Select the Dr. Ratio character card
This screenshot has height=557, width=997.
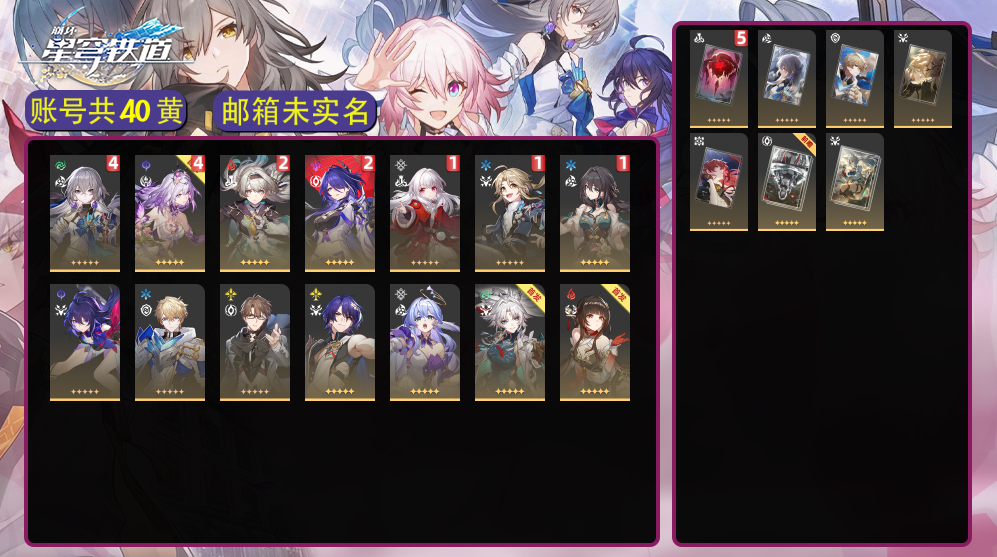pos(340,343)
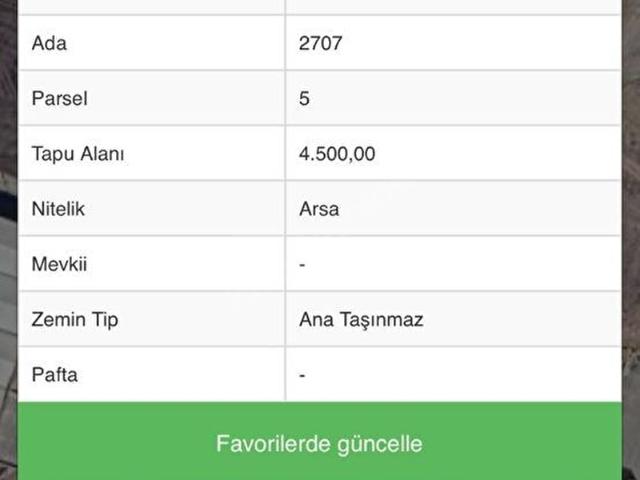Screen dimensions: 640x480
Task: Click the cut-off value cell above 2707
Action: pos(452,6)
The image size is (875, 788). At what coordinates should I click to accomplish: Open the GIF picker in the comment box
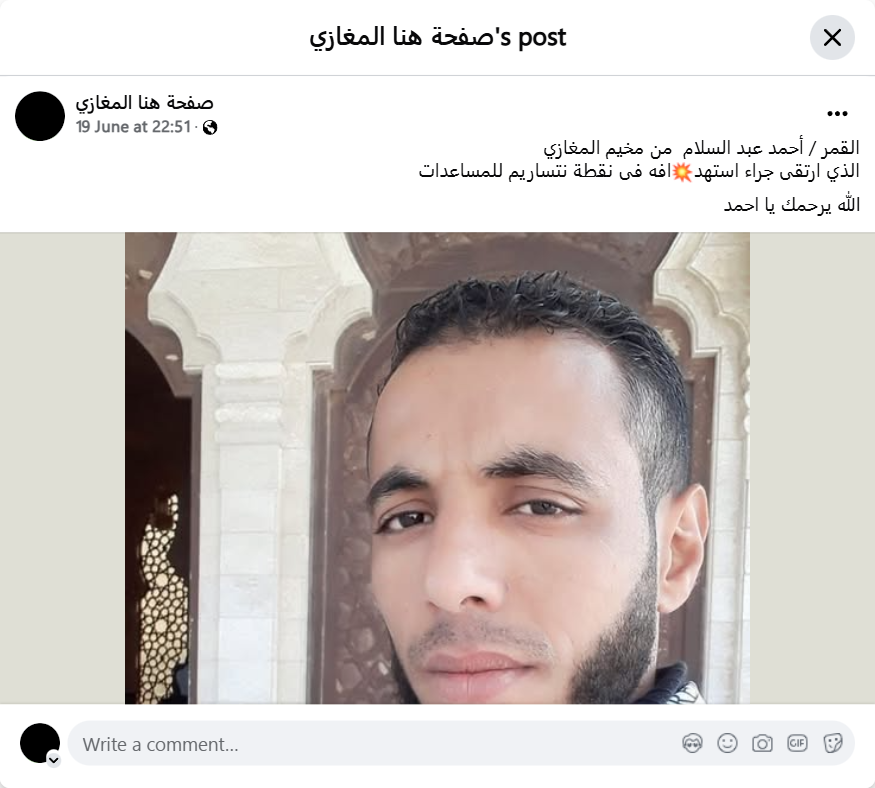coord(797,743)
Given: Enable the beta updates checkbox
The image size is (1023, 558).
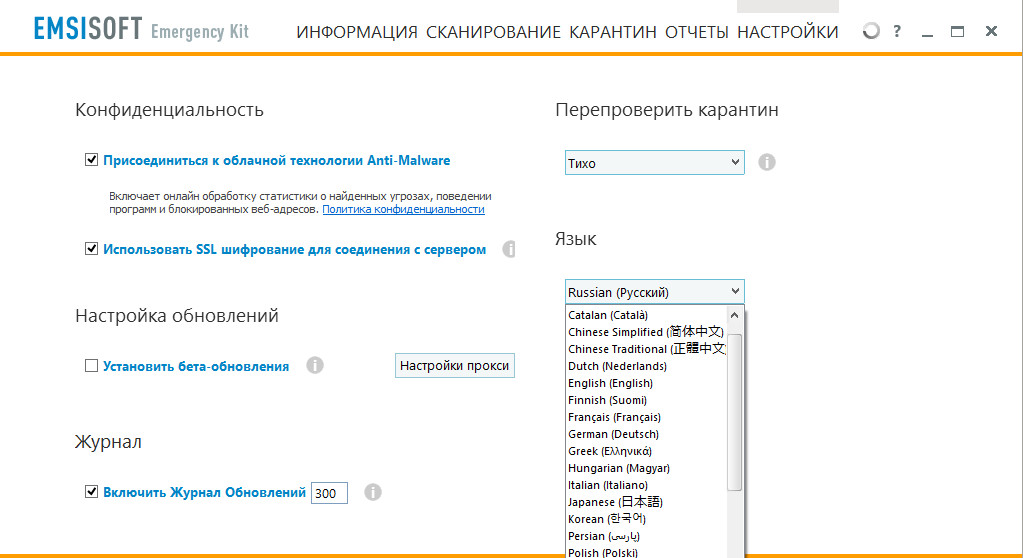Looking at the screenshot, I should tap(92, 366).
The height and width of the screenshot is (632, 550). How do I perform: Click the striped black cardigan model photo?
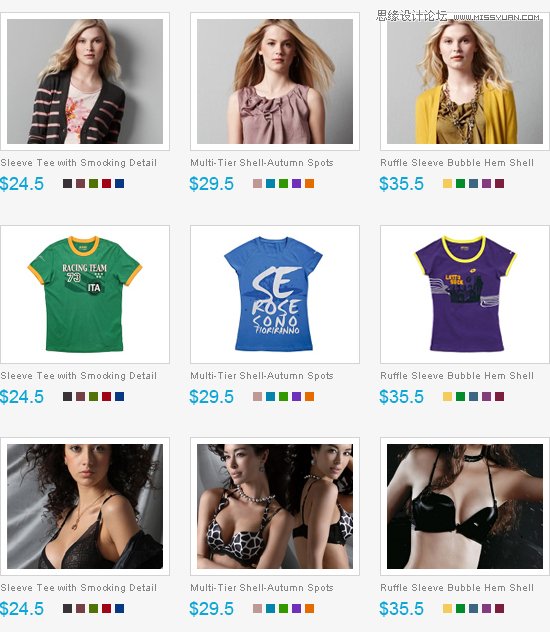tap(85, 81)
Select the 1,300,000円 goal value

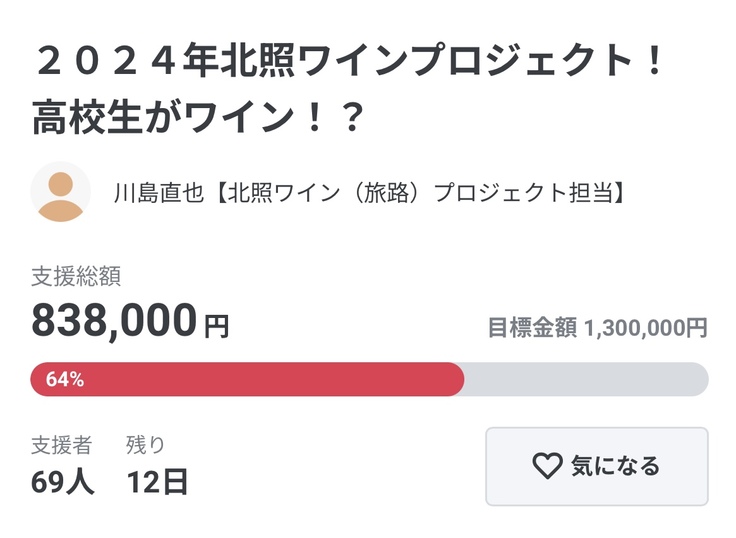coord(646,328)
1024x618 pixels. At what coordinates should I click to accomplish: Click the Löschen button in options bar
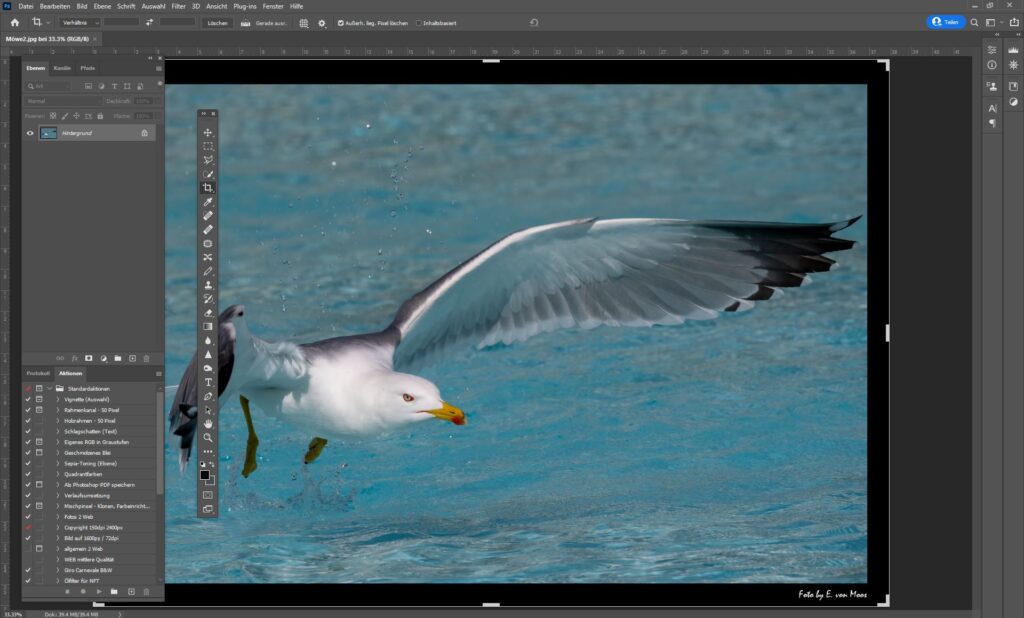tap(216, 22)
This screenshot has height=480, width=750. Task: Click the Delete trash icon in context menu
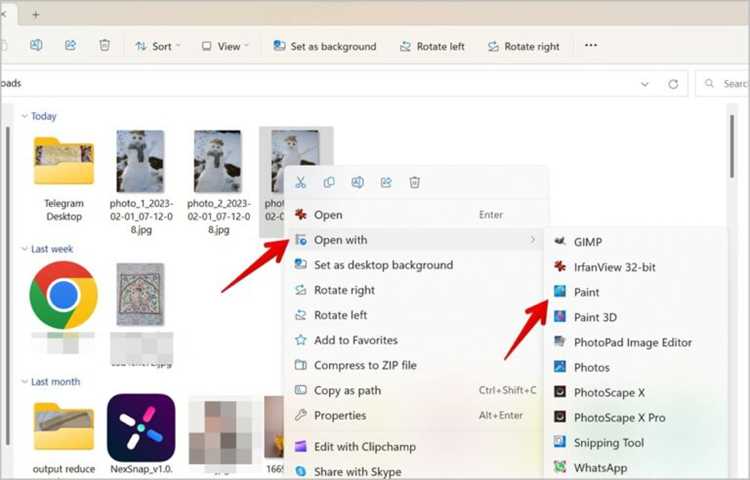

■ Work item:
Verbatim output of every entry above is required, though pictures are to be left out.

■ Task result:
Select the Dr. Ratio character card
This screenshot has height=557, width=997.
pos(340,343)
Screen dimensions: 640x480
Task: Click the cut-off value cell above 2707
Action: pos(452,6)
The image size is (875, 788). At what coordinates should I click to accomplish: Open the GIF picker in the comment box
coord(797,743)
Given: Enable the beta updates checkbox
The image size is (1023, 558).
Looking at the screenshot, I should tap(92, 366).
The height and width of the screenshot is (632, 550). How do I perform: Click the striped black cardigan model photo?
tap(85, 81)
Select the 1,300,000円 goal value

coord(646,328)
1024x618 pixels. At what coordinates should I click to accomplish: Click the Löschen button in options bar
tap(216, 22)
This screenshot has height=480, width=750. Task: Click the Delete trash icon in context menu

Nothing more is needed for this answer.